**Exercise**
Please give back only the lines below from the one containing "Task: Click the" to the one containing "This screenshot has width=750, height=752.", each repeated word for word, both ends included.

**Task data**
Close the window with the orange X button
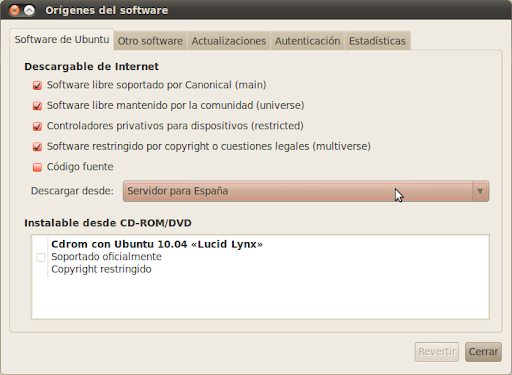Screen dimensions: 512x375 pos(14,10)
==
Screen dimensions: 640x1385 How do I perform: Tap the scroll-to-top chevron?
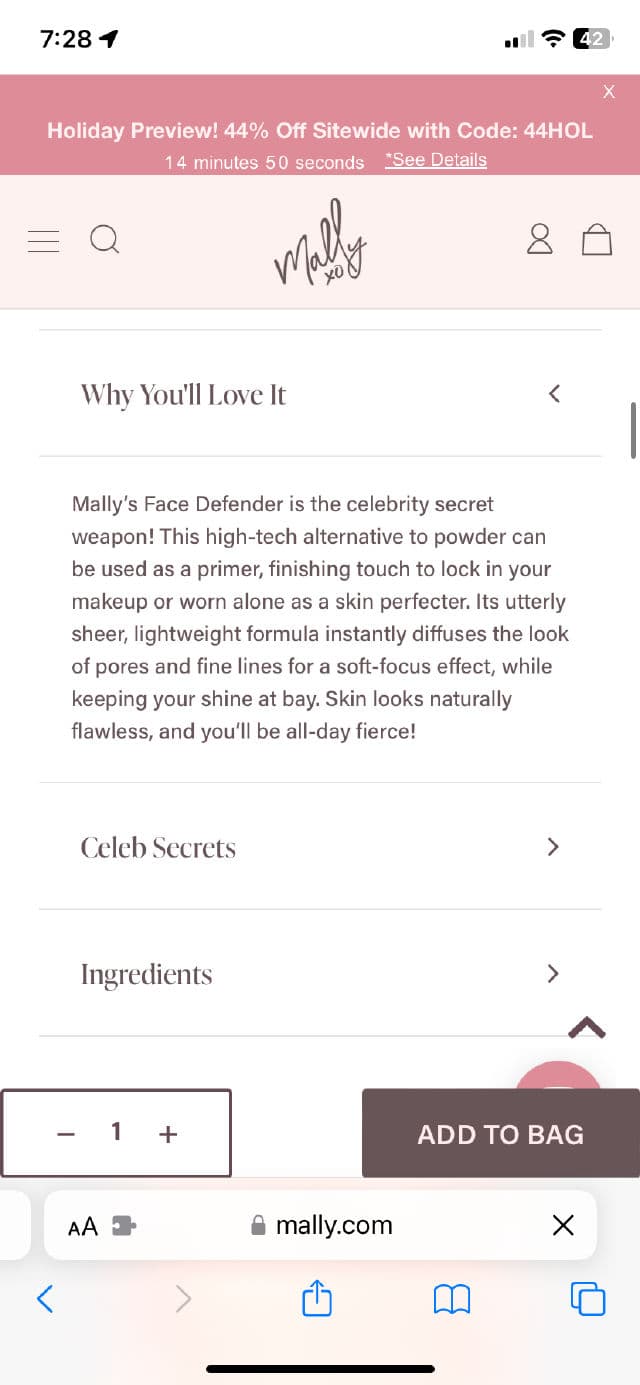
* * *
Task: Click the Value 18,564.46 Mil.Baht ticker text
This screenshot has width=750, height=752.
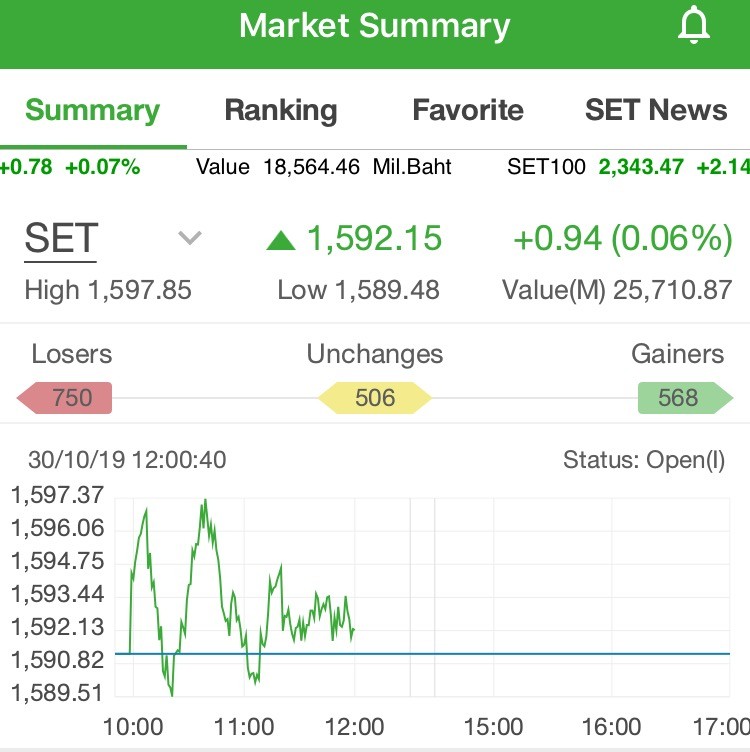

**Output**
Task: Click the Value 18,564.46 Mil.Baht ticker text
This screenshot has width=750, height=752.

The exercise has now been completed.